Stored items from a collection
-*-

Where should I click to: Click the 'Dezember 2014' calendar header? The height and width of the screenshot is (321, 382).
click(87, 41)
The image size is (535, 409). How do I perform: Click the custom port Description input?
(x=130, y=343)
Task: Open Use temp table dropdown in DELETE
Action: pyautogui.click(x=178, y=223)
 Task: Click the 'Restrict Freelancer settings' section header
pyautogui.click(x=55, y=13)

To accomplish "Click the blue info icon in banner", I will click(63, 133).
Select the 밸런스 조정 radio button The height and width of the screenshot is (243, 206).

-*-

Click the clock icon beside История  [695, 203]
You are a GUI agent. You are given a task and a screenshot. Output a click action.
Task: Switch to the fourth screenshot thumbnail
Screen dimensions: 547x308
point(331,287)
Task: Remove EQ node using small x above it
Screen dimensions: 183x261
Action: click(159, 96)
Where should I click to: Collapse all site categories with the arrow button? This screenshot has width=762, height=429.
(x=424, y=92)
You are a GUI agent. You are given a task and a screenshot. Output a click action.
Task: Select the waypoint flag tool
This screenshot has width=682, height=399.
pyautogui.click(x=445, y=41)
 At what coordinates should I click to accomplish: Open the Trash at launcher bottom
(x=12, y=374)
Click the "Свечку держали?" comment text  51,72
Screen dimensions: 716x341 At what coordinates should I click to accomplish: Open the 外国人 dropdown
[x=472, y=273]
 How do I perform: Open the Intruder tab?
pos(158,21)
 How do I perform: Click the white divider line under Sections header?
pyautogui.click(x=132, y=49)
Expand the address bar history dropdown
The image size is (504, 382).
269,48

-*-

→ **Required work**
Copy out all lines from the records where the word "Select" appears.

→ **Answer below**
Select the 밸런스 조정 radio button The height and width of the screenshot is (243, 206).
Task: Select the waypoint flag tool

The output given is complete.